On vous en parle très fréquemment, sans jamais avoir pris le temps d’expliquer de quoi il s’agit. « L’art génératif », deux termes qui parlent d’eux-mêmes, tout en ne disant finalement pas grand chose. Vous êtes perdus ? Pas de panique : on fait le point.
S’il n’y a jamais une seule bonne façon de définir un art, de le figer dans un imaginaire, posons au moins cette certitude : l’art génératif renvoie inévitablement à une pratique utilisant les algorithmes pour que l’œuvre se génère de façon autonome. Là où un peintre traditionnel utilise une palette de couleurs pour donner vie à ses travaux, l’artiste génératif, lui, se sert de l’ordinateur comme toile et du code comme pinceau. En cela, le processus de création d’art génératif implique de définir un ensemble de règles ou d’instructions qui définissent la manière dont l’œuvre d’art sera générée. Raison pour laquelle les techniques les plus employées ici impliquent l’utilisation de l’aléatoire, de la récursivité et des boucles de rétroaction.

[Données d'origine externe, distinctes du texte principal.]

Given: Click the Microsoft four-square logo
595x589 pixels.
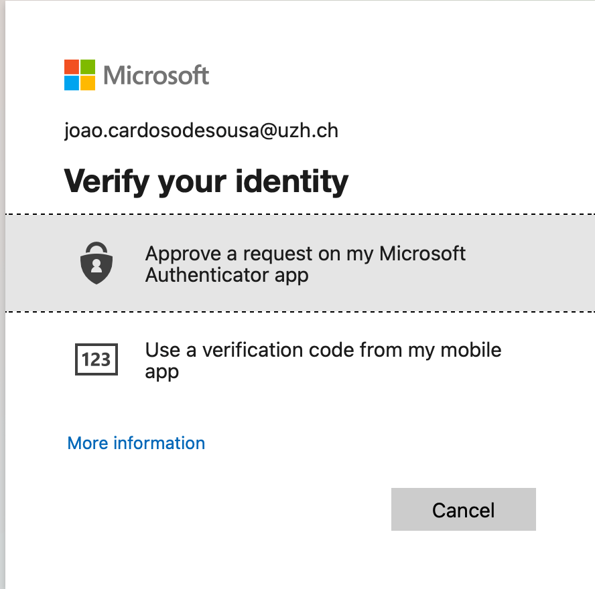Looking at the screenshot, I should click(x=80, y=75).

Pour faire simple, l’aléatoire renvoie au hasard, l’artiste appréciant « l’erreur » volontaire et la surprise liée à des règles imprécises quand la récursivité implique la répétition d’un processus en lui-même, créant des motifs parfois très complexes. Enfin, les boucles de rétroaction permettent de créer une sorte de cercle se bouclant sur lui-même en se modifiant à chaque tour (ou « couches de ré-injections »).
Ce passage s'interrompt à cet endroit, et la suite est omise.